>> Start DATASET ROWS

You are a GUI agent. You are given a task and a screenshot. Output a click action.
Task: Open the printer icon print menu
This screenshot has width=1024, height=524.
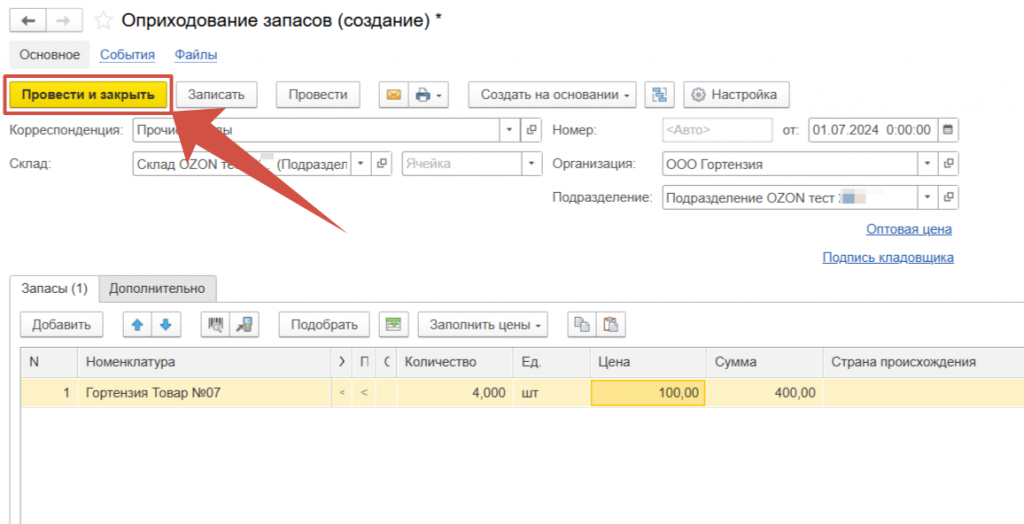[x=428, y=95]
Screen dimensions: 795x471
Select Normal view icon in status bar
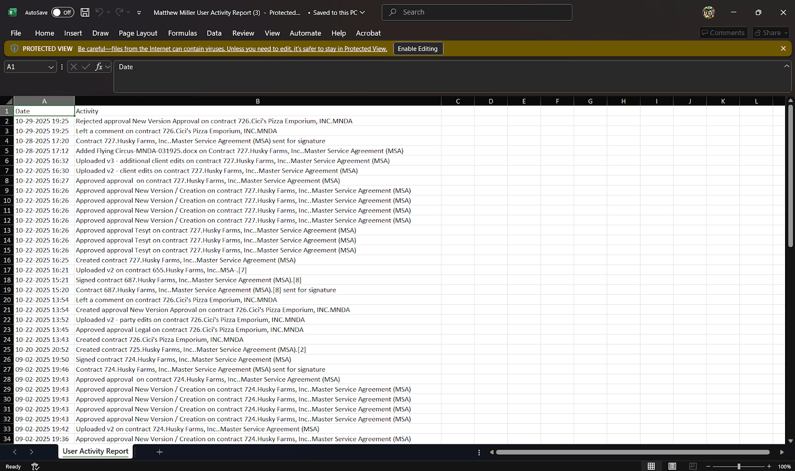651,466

>> End DATASET ROWS

▶ _SHORT PROBLEM_: Copy every line of the entries above word for word, leaving out the pictures.

▶ _SOLUTION TO THIS TASK_:
You are a GUI agent. You are given a task and a screenshot. Output a click action.
Task: Open the printer icon print menu
This screenshot has width=1024, height=524.
[x=428, y=95]
Screen dimensions: 795x471
Select Normal view icon in status bar
651,466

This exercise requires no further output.